* Exercise brief *
Rewrite as a numbered list the records from the start through the line containing "Click the https://scp-builds/portal/IT", leaving out blank lines.

## Start Input material

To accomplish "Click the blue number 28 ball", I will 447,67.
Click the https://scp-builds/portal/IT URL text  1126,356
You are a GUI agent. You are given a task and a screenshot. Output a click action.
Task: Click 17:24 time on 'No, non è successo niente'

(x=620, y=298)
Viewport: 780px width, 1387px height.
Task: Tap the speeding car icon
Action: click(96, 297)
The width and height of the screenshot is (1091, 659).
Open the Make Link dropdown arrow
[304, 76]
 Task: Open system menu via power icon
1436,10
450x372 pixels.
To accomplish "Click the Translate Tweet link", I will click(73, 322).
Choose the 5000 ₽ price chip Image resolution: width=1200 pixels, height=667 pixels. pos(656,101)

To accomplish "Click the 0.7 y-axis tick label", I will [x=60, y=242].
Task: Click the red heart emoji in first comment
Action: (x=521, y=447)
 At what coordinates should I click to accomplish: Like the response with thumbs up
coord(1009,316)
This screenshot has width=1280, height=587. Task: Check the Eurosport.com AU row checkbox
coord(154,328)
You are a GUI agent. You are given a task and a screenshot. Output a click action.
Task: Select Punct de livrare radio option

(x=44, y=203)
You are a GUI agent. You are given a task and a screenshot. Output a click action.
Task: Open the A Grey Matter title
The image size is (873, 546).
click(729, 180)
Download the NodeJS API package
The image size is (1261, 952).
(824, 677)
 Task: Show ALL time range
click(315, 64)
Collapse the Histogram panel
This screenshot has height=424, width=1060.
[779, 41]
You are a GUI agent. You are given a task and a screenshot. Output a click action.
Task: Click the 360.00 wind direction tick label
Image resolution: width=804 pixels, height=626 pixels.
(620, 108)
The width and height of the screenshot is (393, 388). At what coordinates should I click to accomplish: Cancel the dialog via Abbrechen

## End Input material

* Final answer *
1. To accomplish "Click the blue number 28 ball", I will 447,67.
2. Click the https://scp-builds/portal/IT URL text  1126,356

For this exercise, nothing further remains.